Crouch End is the posh end of N8. It shares the postcode with the less-villagey Hornsey.

Best roads

Buyers tend to want to be within an easy walk of the Broadway. Nikhil Depala of David Astburys estate agents recommends quiet but central streets such Coleridge Road and Coolhurst Road, both on the Highgate side of Crouch End, where a two-bedroom flat would cost around £700,000. Houses rarely come up but when they do a four-bedroom property would cost around £1.2million.

Up and coming

Vimal Depala of Tatlers predicts price rises around the Hornsey borders, traditionally the “cheap” end of Crouch End, particularly for Thirties properties which historically have been less prized than Victorian and Edwardian.

In straitened times, it seems, buyers are opting for value over looks. Some of the streets near Alexandra Park, including South View Road, are lined with small, pretty, purpose-built maisonettes. A two-bedroom property here would cost around £485,000.

Travel

There is no Tube station but Crouch Hill Overground, to Barking and Gospel Oak, is just over a mile away. Highgate Underground station, on the Northern line in Zone 3, is just over a mile to the west, and Harringay station, with trains to King’s Cross taking half an hour, is just under a mile to the east.

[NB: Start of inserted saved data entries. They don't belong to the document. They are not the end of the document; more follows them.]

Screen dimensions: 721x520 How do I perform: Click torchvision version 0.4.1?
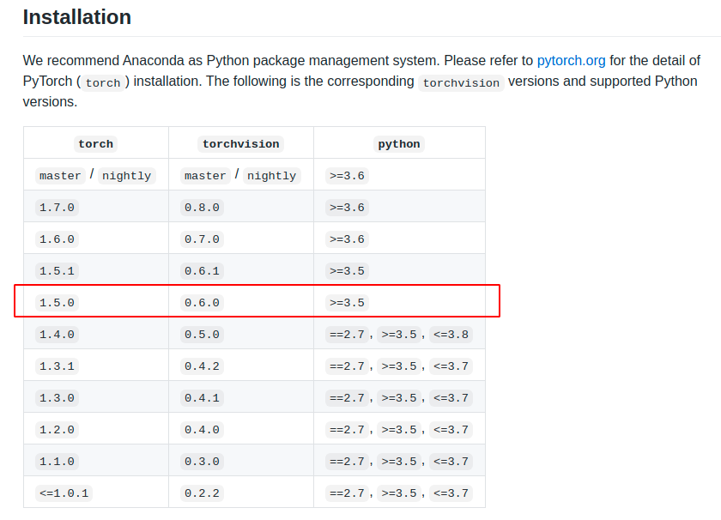(202, 398)
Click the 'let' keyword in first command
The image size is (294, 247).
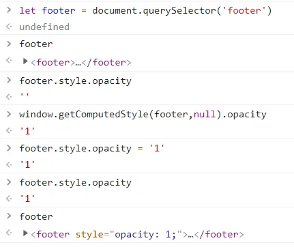click(27, 10)
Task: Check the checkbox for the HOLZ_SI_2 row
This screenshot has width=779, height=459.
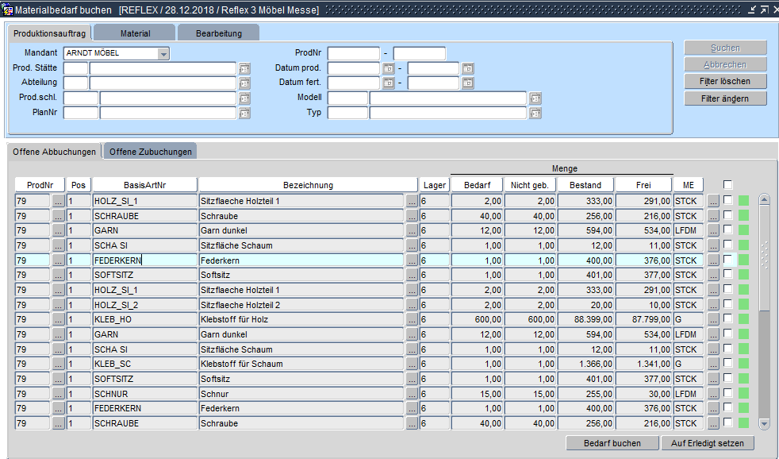Action: [x=728, y=304]
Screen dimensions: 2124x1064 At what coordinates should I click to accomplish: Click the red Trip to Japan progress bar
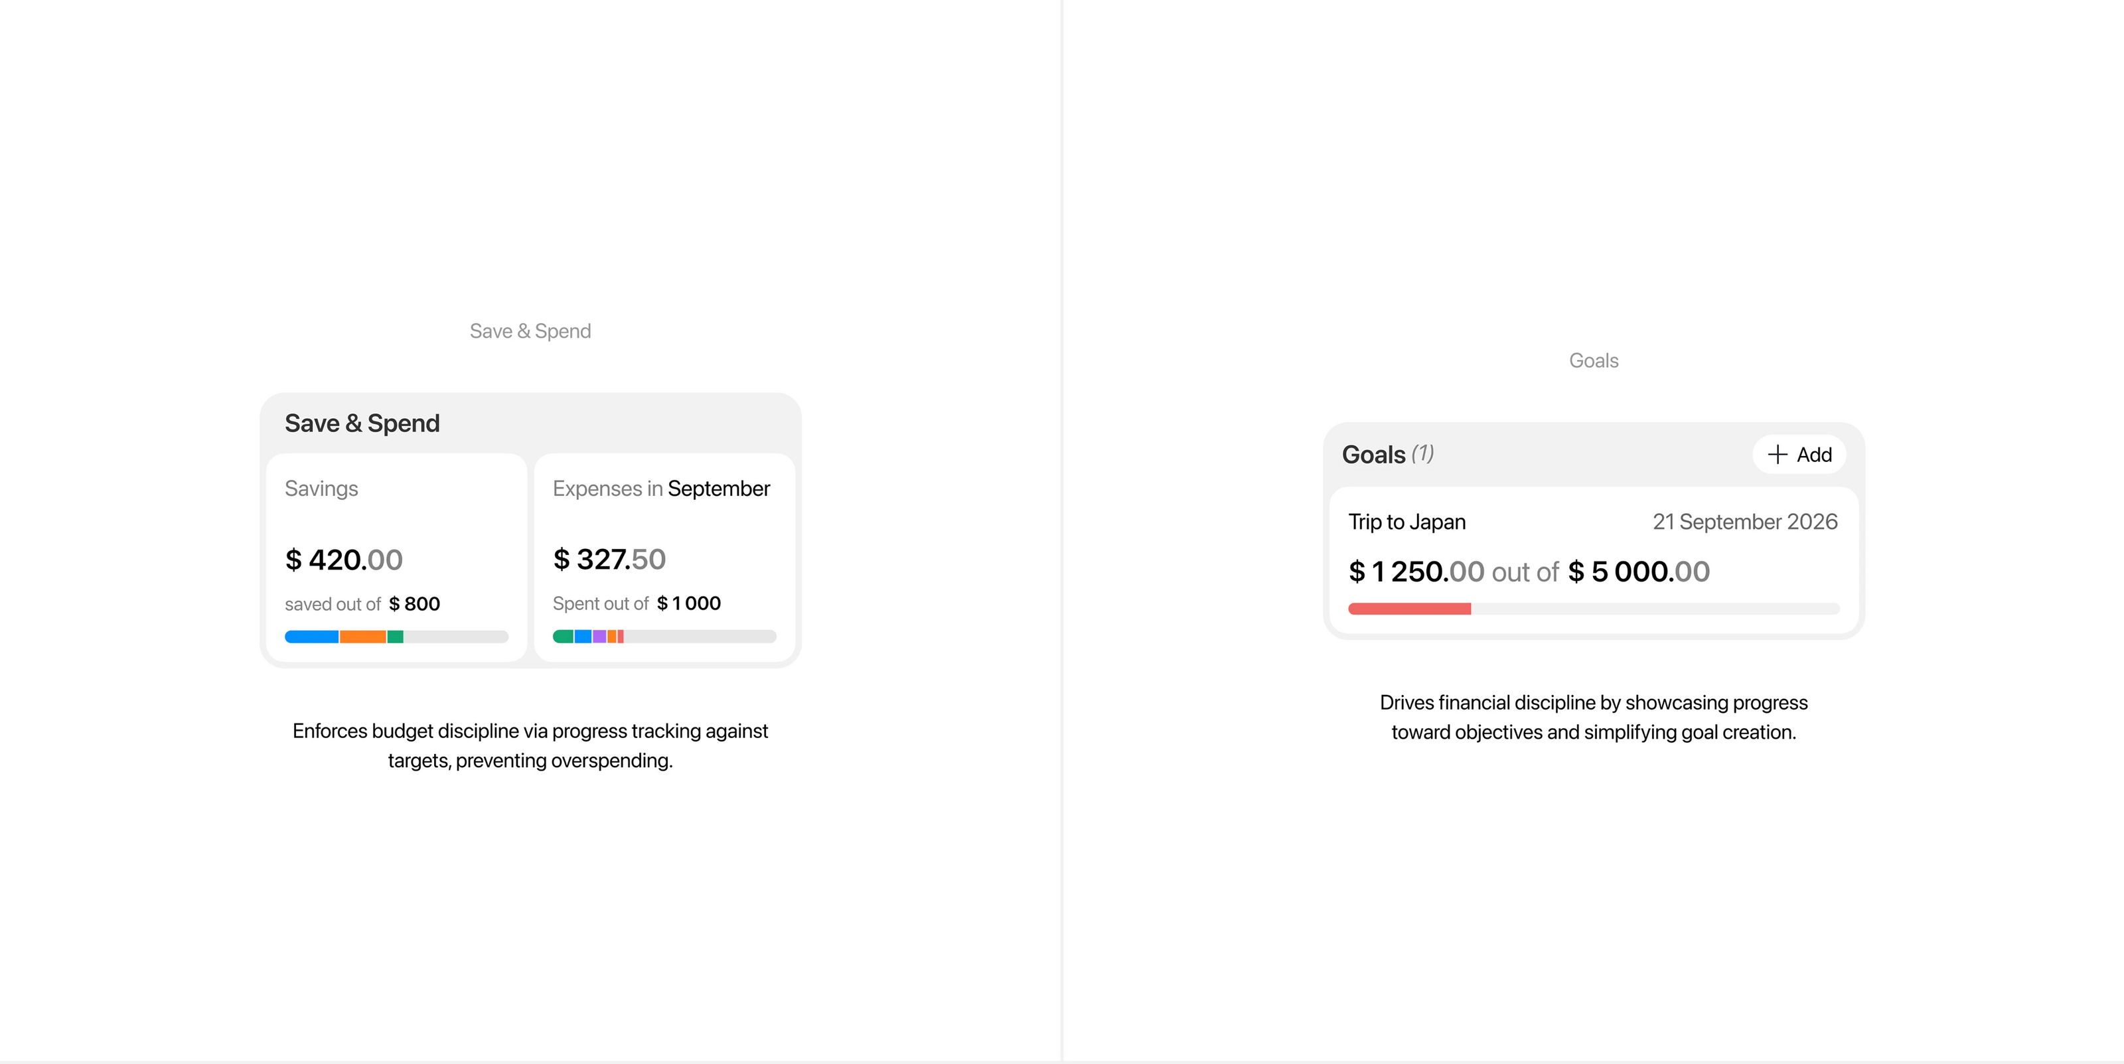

The W7 bus runs to Finsbury Park Tube station, while there are also local buses to Muswell Hill, Archway and King’s Cross.

Council

Crouch End is within the staunchly Labour-controlled Haringey council. Band D council tax is £1,575.80.

Lifestyle

Shops and restaurants

The charm of Crouch End is its excellent range of independent restaurants and cafés which sets it apart from all the other clone town high streets.

The choice is diverse: Banners is a long-running local institution, a breakfast-till-dinner joint with a global menu which helped establish Crouch End’s London village reputation. Sumak is great for traditional Turkish fare, while Bistro Aix is a classic French bistro, and Melange has a rustic French/Italian menu.

Gastropubs include The Queens, with its lovely Art Nouveau windows, and Edith’s House is a tiny, quirky and dog-friendly café.

Shopping is more of a mixed bag. There are high street basics, including a Waitrose, endless charity shops and some fairly expensive boutiques and gift shops. Mini Kin is where hipster local toddlers get kitted out, Flashback Records is great for hunting for rare vinyl, and Floral Hall Antiques is a gorgeously curated collection in a mash-up of different styles and eras.

If you want an Art Deco chandelier or an antique French mirror with authentically foxed glass, this is the place to look.

Open space

Crouch End’s leafy reputation is well earned by its proximity to landmark Alexandra Park and Highgate Woods. Parkland Walk is a linear park running south all the way to Finsbury Park.

Leisure and the arts

On the doorstep is Crouch End Picturehouse, with an excellent café and “baby cinema” screenings where local yummy mummies hang out. Moors Bar in Park Road has live music, theatre and film screenings, and there is comedy at Downstairs at the King’s Head.

A little further afield Alexandra Palace has a year-round programme of live music, exhibitions and events.

For fitness fans, Park Road Pools & Fitness has indoor pools and a lido, gym, exercise studio and café, and there are several tennis and cricket clubs around Highgate Woods.

Schools

Primary school

Primary school standards are routinely very high. Coleridge Primary School gets top marks from Ofsted, and a trio of other local schools — Rokesly Infant & Nursery School, Rokesly Junior School and St Mary’s CofE Primary School — all have “good” reports from the Government’s schools watchdog.

Comprehensive

As for comprehensive schools, Hornsey School for Girls, Greig City Academy and Highgate Wood School all hold “good” ratings from Ofsted. Crouch End is also within reach of the selective Henrietta Barnett School, for girls, one of the UK’s highest-achieving state schools.

Private

Within a short but highly congested school run are of some of north London’s top independent schools, notably Highgate School and South Hampstead High School.